Collected data
========================================================================
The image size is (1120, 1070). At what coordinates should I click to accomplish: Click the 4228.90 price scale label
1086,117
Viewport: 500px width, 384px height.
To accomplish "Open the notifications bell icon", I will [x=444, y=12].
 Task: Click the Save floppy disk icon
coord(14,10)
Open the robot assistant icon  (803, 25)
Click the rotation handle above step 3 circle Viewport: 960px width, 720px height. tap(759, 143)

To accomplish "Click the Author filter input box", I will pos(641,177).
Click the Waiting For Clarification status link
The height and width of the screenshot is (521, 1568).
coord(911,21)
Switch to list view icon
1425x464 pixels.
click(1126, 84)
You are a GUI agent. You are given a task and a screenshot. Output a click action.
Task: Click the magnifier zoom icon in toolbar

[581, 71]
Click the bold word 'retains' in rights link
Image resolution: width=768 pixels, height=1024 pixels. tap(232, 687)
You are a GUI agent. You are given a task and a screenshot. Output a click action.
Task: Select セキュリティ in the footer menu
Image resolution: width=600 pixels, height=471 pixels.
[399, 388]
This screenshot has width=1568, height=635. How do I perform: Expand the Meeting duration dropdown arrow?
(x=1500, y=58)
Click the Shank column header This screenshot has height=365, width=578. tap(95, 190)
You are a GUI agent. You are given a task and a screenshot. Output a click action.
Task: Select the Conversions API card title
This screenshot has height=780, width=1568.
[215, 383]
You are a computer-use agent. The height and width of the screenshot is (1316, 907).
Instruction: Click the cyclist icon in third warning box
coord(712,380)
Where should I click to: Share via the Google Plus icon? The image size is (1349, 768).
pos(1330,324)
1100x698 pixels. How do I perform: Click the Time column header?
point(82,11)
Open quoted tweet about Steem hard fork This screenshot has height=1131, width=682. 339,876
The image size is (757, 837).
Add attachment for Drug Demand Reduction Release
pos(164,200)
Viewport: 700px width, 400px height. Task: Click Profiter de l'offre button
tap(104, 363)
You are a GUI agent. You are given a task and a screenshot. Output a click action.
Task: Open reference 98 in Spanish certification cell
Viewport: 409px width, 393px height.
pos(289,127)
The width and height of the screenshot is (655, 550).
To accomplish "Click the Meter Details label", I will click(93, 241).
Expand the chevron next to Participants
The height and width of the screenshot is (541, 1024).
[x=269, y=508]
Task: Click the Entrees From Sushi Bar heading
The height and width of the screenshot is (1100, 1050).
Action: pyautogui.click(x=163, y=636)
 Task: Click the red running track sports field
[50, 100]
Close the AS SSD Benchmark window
========================================================================
What is needed is the number of lines in the data that contain "Select", given with nothing else.

2